Klaüd (Aurélia Mengin, La Réunion, 4 minutes)
La créativité fait oublier l’opacité des murs. Confinés en 2020, Aurélia Mengin et Nicolas Luquet, son co-programmateur et partenaire créatif, ont imaginé dans la continuité de leurs autres collaborations (Nicolas Luquet, qui compose sous le pseudonyme de Luke Kay, avait notamment signé la bande originale de Fornacis, le long métrage d’Aurélia Mengin) cette vidéo musicale expérimentale de 4 minutes. Luke Kaye travaille sur ordinateur des boucles électros lancinantes traversées d’éclats de voix tandis qu’Aurélia Mengin puise dans le plus vieil arsenal des techniques de cinéma : inversions, surimpressions, maquillage - peau nue mais peinte comme à l’aube d’un combat. Impossible de savoir quel âge a ce tour-là, si bien accordé pourtant à l’époque, par lequel une malice juvénile et le goût passionné d’une matière cinéma sensible et malléable rencontrent une sérénité de vieux sage.

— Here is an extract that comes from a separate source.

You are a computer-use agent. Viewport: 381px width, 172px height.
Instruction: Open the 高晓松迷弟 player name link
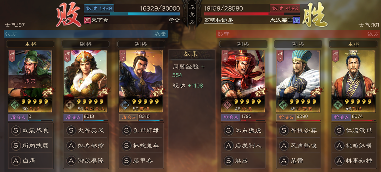point(219,20)
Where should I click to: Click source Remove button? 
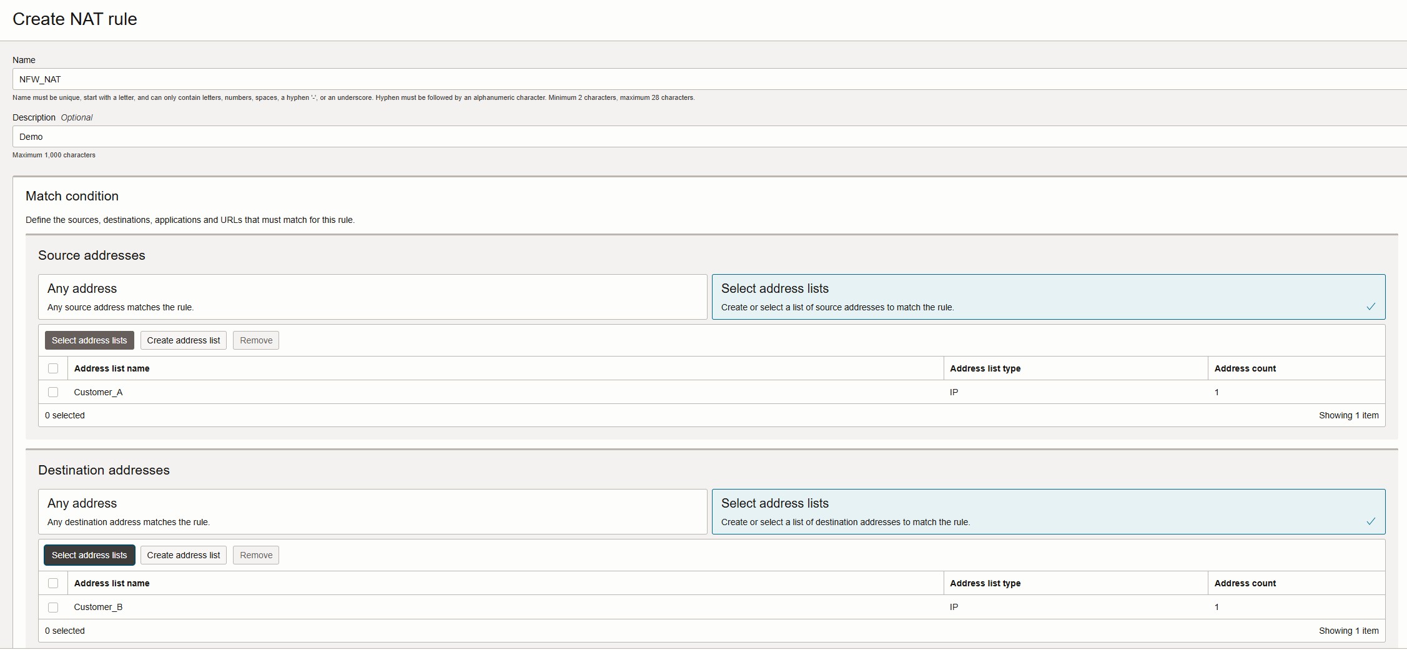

Lux Aeterna (Gaspar Noé, France, 51 minutes)
Mon long métrage du jour est stricto sensu un moyen métrage (51 minutes), mais s’il m’est permis d’emprunter une figure de rhétorique météo, en ressenti, c’est long - pour certains, trop. Un film de Gaspar Noé, c’est toujours une épreuve, surtout sur grand écran - mais peut-être ne faudrait-il la tenter que sur grand écran. Ce jeudi réunionnais en salle se ferme sur la peau nue de Charlotte Gainsbourg attachée, pour un rôle, au bûcher des sorcières, qui brûle sans flamme - en ressenti on jurerait, pourtant... Aiguisés à saturation par un jeu d’écrans fractionnés, d’effets sonores intenses, de filtres colorés, nos sens nous trompent. C’est de la sorcellerie que ce cinéma-là et il faut en vouloir, à 23 heures, au bout d’une journée de festival, pour tenir ces cinquante-et-une minutes - mais quelle cuirasse on se sera fait d’ici la clôture, à ce rythme-là.